On this day, July 21, 1403 (a year and a day from the Battle of
Angora), a rebel alliance of Northumberland, Scotland, and Wales was
met by the king’s force near the border of Wales. It is still
remembered in one of Shakespeare’s great plays, Henry IV part 1. The
town and the battle is known as Shrewsbury.

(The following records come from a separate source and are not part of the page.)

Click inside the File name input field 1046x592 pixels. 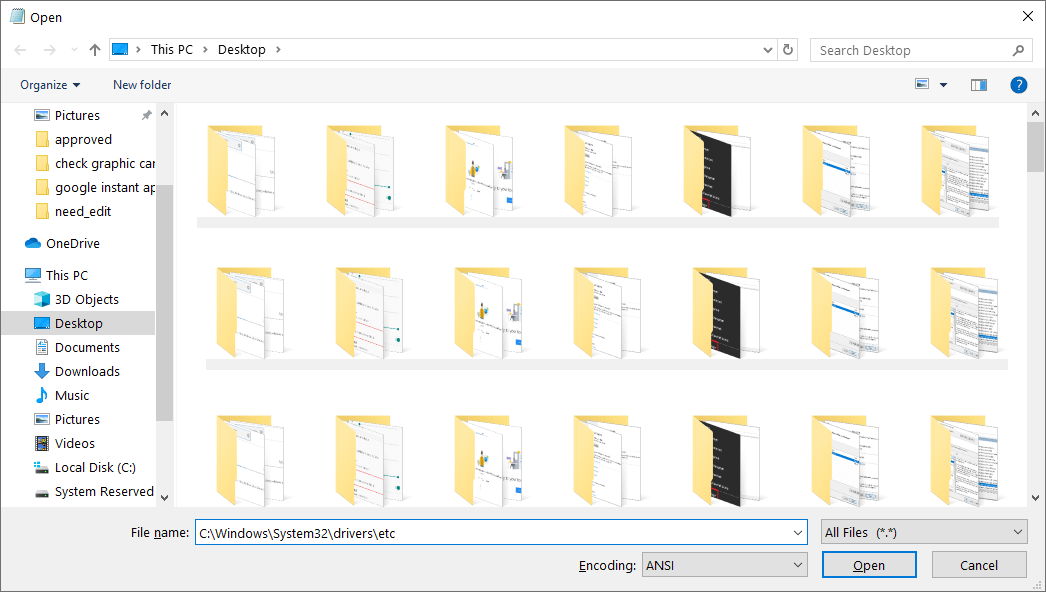click(450, 532)
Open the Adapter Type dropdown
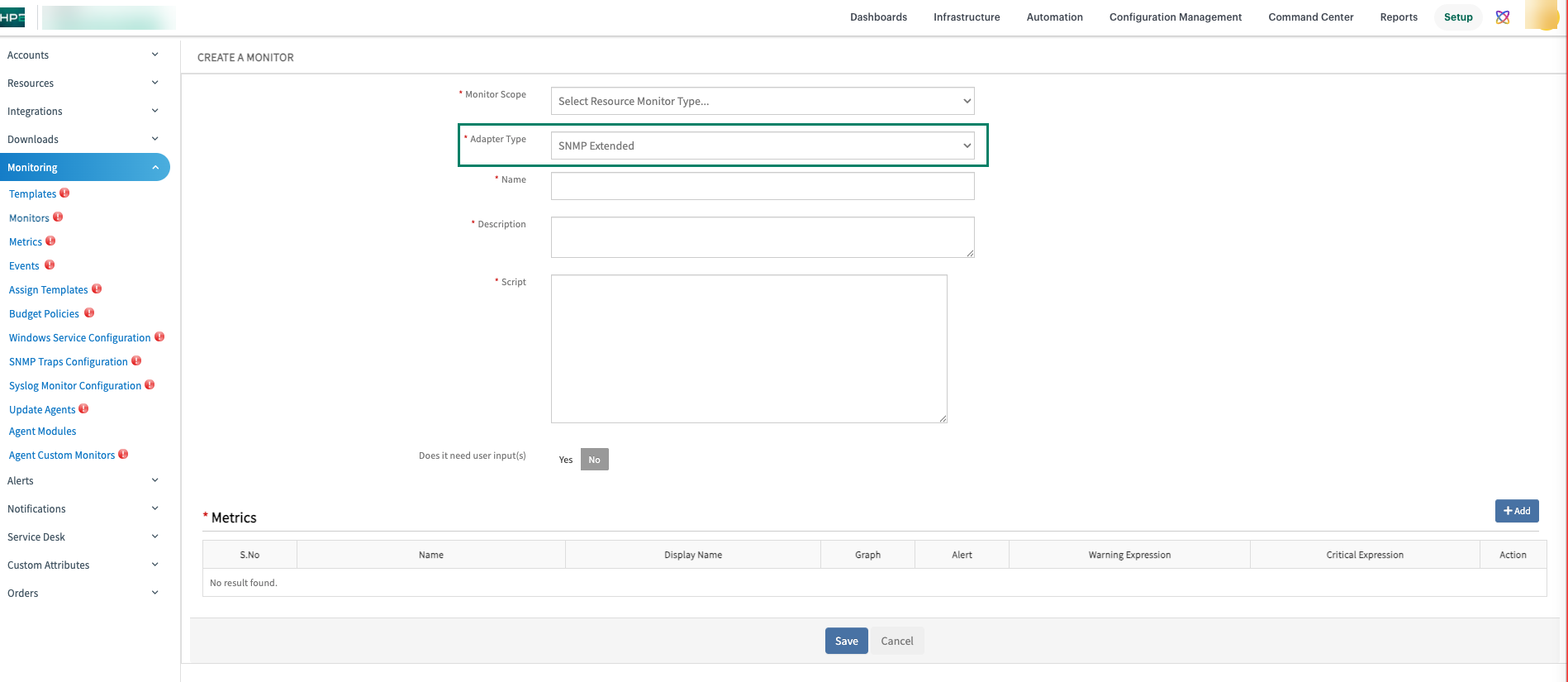The height and width of the screenshot is (682, 1568). click(762, 145)
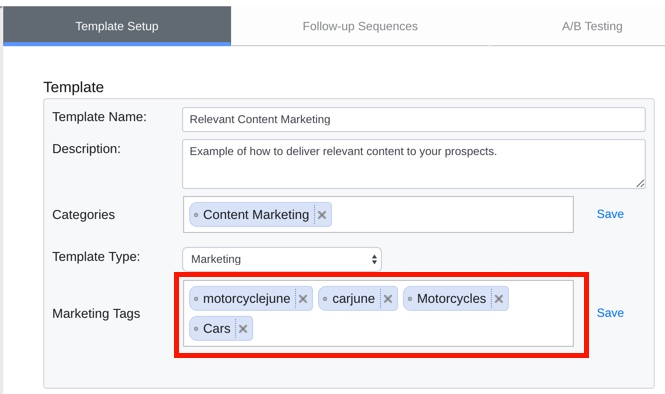
Task: Click into the Template Name field
Action: 414,120
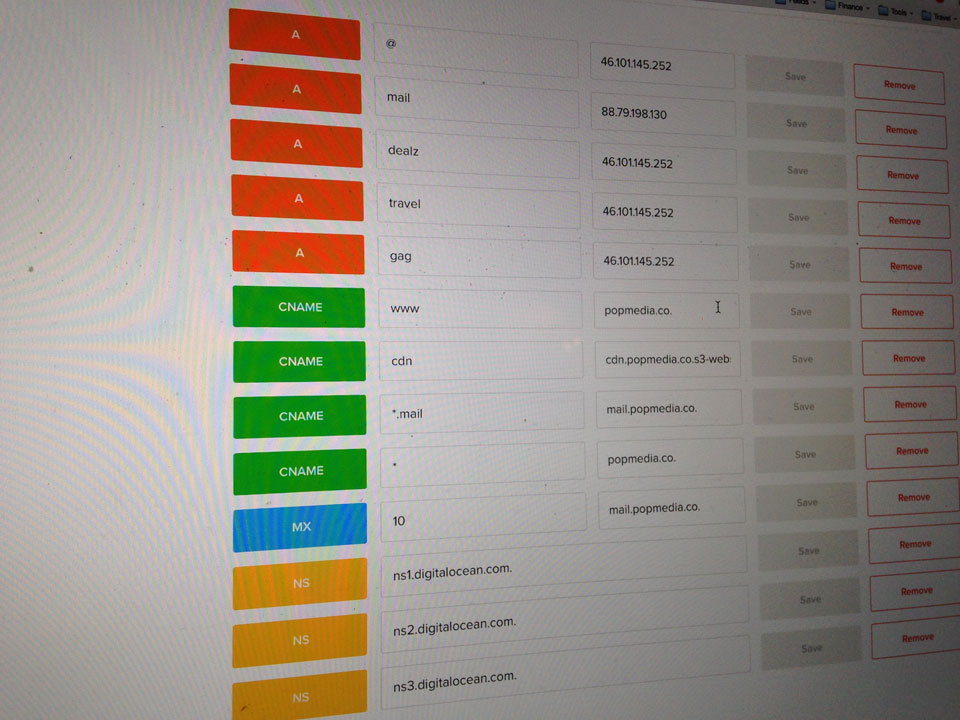Remove the travel A record
Viewport: 960px width, 720px height.
click(904, 221)
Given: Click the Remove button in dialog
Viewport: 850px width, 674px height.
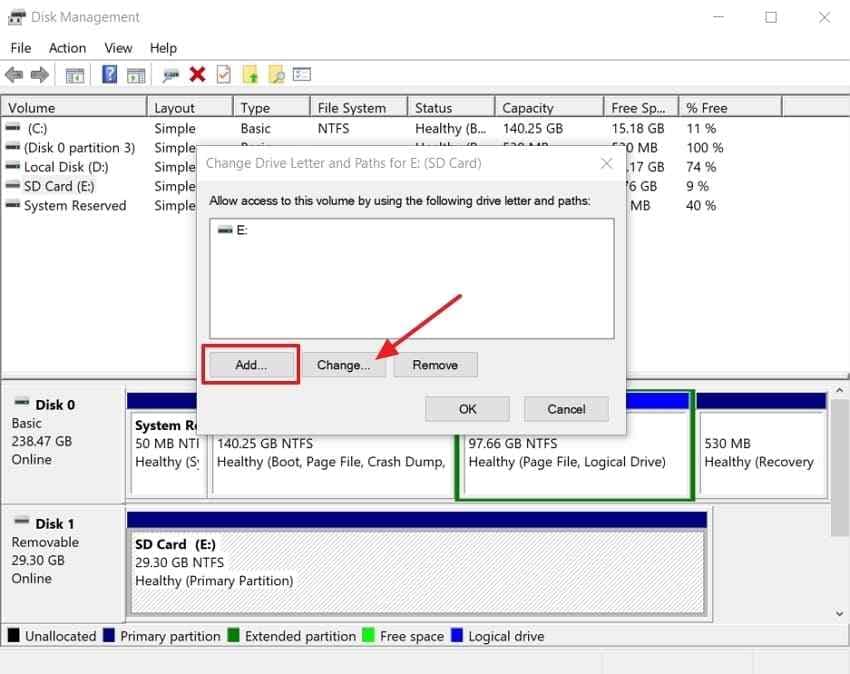Looking at the screenshot, I should (x=435, y=365).
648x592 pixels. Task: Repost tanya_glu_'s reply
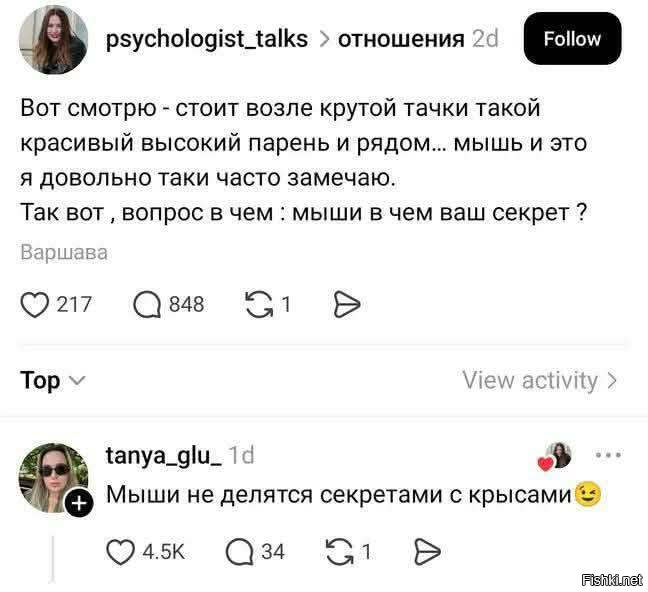coord(341,551)
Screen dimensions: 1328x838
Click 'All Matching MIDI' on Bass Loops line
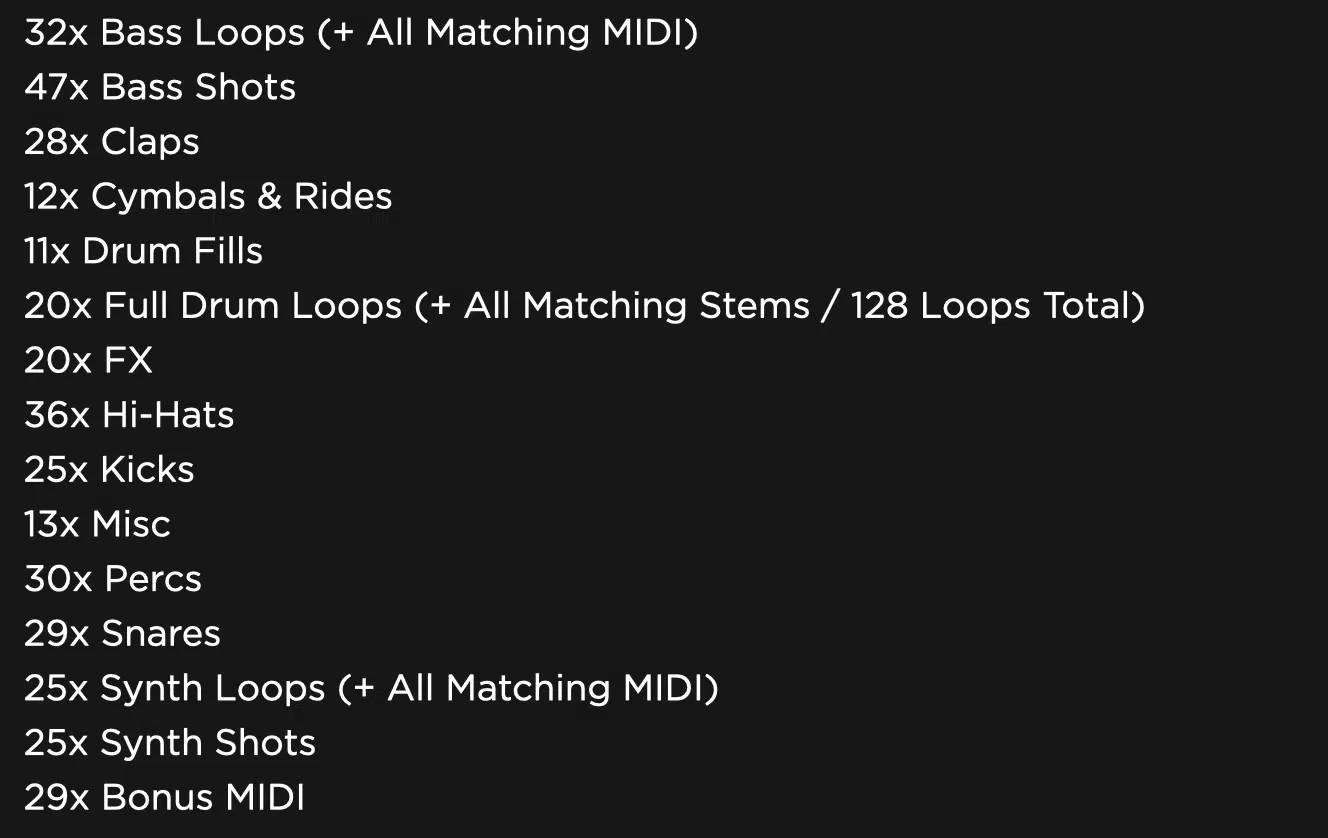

Shrewsbury is not the home of the Guosim Shrews (Guerrilla Union of
Shrews in Mossflower) no matter what any shrew tells you. It is a
major
crossing point of the river Severn, a gateway into the often
obstreperous Wales, and a supply base for any expedition going in or
out of Wales. The royal army of Hank IV, Lancaster king, had to take
Shrewsbury before the Percy family and a feisty fighter, Owain Glyn
Dwr
(Owen Glendower to the English), could.

The Percies of Northumberland had helped Hank IV just a few years
before take the English throne from Richard II. They were great
fighters, figured the king owed them a bunch, also figured the king
had
gotten uppity and forgotten who had been there at the beginning. See
Hank IV had sort of promised Cumbria (up toward Scotland) to the
Percies but then forgot their promise and deeded it over to a rival
faction.

In June 1403 Sir Henry Percy took about 200 of his men on a
ride-about
down to Cheshire from the north country. They were just surveying the
place and looking to see if anyone else wanted to ride with them.
Strangely enough, a band of Welsh archers joined them as well.
Harmless
enough. I mean, a guy named Percy cannot be too careful when riding
around. If folks love him and want to protect him, is it his fault? I
say no.

Around July 12th Hank IV happened to be out keeping the peace,
attending Renfaires, kissing babies, judging pudding contests: the
usual kingly stuff. He was in Nottingham when he heard that Percy was
trucking around with a rather large gang of well-armed troops. He
turned his folks to go meet his old friend who seemed to have some
unexpressed aggression.  It was only a matter of time before there
was
either going to be a group hug or some serious slaying.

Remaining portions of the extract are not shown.